Rewrite the lines below, changing every "logo" to "emblem" and leaving everything else untouched.
☆ ☆ ☆ ☆ ☆
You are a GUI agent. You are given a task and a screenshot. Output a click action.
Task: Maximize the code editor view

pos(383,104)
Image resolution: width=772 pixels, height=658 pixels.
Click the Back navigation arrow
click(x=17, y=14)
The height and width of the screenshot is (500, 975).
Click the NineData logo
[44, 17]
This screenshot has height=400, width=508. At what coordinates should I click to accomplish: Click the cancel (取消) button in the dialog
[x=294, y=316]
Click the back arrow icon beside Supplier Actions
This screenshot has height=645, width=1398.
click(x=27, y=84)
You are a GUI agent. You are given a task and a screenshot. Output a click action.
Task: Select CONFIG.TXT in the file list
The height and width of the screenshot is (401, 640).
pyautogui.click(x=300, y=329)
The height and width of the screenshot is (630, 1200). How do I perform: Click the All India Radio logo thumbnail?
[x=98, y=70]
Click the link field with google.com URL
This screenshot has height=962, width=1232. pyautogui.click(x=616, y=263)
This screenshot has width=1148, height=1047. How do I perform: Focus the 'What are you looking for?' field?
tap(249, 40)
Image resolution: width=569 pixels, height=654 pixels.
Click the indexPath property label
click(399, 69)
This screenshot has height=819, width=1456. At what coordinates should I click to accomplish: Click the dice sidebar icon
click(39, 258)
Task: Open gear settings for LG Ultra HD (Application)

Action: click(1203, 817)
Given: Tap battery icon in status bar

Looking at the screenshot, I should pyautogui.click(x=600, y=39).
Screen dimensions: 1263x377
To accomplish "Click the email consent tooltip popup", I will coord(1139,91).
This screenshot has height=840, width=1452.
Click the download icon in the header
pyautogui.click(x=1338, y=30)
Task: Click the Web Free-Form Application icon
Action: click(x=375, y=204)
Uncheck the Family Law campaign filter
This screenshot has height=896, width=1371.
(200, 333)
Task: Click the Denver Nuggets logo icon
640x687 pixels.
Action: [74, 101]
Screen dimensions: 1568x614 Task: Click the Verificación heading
☆ ☆ ☆ ☆ ☆
• _ANSWER IN FULL_
You are a GUI agent. You are given a task and a screenshot. Output a click action.
Task: Maximize the code editor view

pos(383,104)
Image resolution: width=772 pixels, height=658 pixels.
Click the Back navigation arrow
click(x=17, y=14)
The height and width of the screenshot is (500, 975).
Click the NineData emblem
[44, 17]
This screenshot has height=400, width=508. At what coordinates should I click to accomplish: Click the cancel (取消) button in the dialog
[x=294, y=316]
Click the back arrow icon beside Supplier Actions
This screenshot has height=645, width=1398.
click(x=27, y=84)
You are a GUI agent. You are given a task and a screenshot. Output a click action.
Task: Select CONFIG.TXT in the file list
The height and width of the screenshot is (401, 640).
pyautogui.click(x=300, y=329)
The height and width of the screenshot is (630, 1200). How do I perform: Click the All India Radio emblem thumbnail?
[x=98, y=70]
Click the link field with google.com URL
This screenshot has height=962, width=1232. pyautogui.click(x=616, y=263)
This screenshot has width=1148, height=1047. How do I perform: Focus the 'What are you looking for?' field?
tap(249, 40)
Image resolution: width=569 pixels, height=654 pixels.
Click the indexPath property label
click(399, 69)
This screenshot has height=819, width=1456. At what coordinates should I click to accomplish: Click the dice sidebar icon
click(39, 258)
Task: Open gear settings for LG Ultra HD (Application)

Action: click(1203, 817)
Given: Tap battery icon in status bar

Looking at the screenshot, I should pyautogui.click(x=600, y=39).
Screen dimensions: 1263x377
To accomplish "Click the email consent tooltip popup", I will coord(1139,91).
This screenshot has height=840, width=1452.
Click the download icon in the header
pyautogui.click(x=1338, y=30)
Task: Click the Web Free-Form Application icon
Action: click(x=375, y=204)
Uncheck the Family Law campaign filter
This screenshot has height=896, width=1371.
(200, 333)
Task: Click the Denver Nuggets emblem icon
640x687 pixels.
Action: [74, 101]
Screen dimensions: 1568x614 Task: Click the Verificación heading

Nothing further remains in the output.